**WHAT YOU WILL DO**
Return each of the rows below verbatim, with no character changed.

**EXTRACTED MATERIAL**
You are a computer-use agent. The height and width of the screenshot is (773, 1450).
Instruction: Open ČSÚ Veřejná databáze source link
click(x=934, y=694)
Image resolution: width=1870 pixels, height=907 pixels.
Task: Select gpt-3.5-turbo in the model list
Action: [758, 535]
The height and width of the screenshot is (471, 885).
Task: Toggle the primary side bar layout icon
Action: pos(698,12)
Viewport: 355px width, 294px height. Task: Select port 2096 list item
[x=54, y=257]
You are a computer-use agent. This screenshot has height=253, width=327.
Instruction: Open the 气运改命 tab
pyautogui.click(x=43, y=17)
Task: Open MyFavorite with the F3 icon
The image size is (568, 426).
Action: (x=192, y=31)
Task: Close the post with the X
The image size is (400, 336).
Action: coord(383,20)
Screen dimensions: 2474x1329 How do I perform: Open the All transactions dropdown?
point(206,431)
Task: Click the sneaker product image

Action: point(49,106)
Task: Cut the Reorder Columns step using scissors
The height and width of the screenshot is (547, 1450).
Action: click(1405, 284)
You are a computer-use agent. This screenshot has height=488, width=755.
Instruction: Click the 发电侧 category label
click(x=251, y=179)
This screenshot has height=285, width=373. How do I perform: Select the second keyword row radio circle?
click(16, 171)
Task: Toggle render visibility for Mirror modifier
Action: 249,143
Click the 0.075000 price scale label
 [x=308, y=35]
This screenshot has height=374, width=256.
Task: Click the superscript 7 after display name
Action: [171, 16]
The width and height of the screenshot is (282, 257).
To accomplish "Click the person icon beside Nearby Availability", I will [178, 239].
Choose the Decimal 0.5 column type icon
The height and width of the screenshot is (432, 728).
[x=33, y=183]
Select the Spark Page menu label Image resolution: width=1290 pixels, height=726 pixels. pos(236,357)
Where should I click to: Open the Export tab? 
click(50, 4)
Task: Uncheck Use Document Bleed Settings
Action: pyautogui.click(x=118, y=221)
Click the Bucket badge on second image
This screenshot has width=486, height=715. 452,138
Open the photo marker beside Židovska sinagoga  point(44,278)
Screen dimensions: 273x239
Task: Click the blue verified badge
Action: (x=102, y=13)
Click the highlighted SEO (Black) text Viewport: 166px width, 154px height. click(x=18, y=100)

**RESULT OF THIS TASK**
You are a computer-use agent. The height and width of the screenshot is (773, 1450).
Instruction: Open ČSÚ Veřejná databáze source link
click(x=934, y=694)
Image resolution: width=1870 pixels, height=907 pixels.
Task: Select gpt-3.5-turbo in the model list
Action: [758, 535]
The height and width of the screenshot is (471, 885).
Task: Toggle the primary side bar layout icon
Action: pos(698,12)
Viewport: 355px width, 294px height. Task: Select port 2096 list item
[x=54, y=257]
You are a computer-use agent. This screenshot has height=253, width=327.
Instruction: Open the 气运改命 tab
pyautogui.click(x=43, y=17)
Task: Open MyFavorite with the F3 icon
The image size is (568, 426).
Action: (x=192, y=31)
Task: Close the post with the X
The image size is (400, 336).
Action: coord(383,20)
Screen dimensions: 2474x1329 How do I perform: Open the All transactions dropdown?
point(206,431)
Task: Click the sneaker product image

Action: point(49,106)
Task: Cut the Reorder Columns step using scissors
The height and width of the screenshot is (547, 1450).
Action: click(1405, 284)
You are a computer-use agent. This screenshot has height=488, width=755.
Instruction: Click the 发电侧 category label
click(x=251, y=179)
This screenshot has height=285, width=373. How do I perform: Select the second keyword row radio circle?
click(16, 171)
Task: Toggle render visibility for Mirror modifier
Action: 249,143
Click the 0.075000 price scale label
 [x=308, y=35]
This screenshot has height=374, width=256.
Task: Click the superscript 7 after display name
Action: [171, 16]
The width and height of the screenshot is (282, 257).
To accomplish "Click the person icon beside Nearby Availability", I will [178, 239].
Choose the Decimal 0.5 column type icon
The height and width of the screenshot is (432, 728).
[x=33, y=183]
Select the Spark Page menu label Image resolution: width=1290 pixels, height=726 pixels. pos(236,357)
Where should I click to: Open the Export tab? 
click(50, 4)
Task: Uncheck Use Document Bleed Settings
Action: pyautogui.click(x=118, y=221)
Click the Bucket badge on second image
This screenshot has width=486, height=715. 452,138
Open the photo marker beside Židovska sinagoga  point(44,278)
Screen dimensions: 273x239
Task: Click the blue verified badge
Action: (x=102, y=13)
Click the highlighted SEO (Black) text Viewport: 166px width, 154px height. click(x=18, y=100)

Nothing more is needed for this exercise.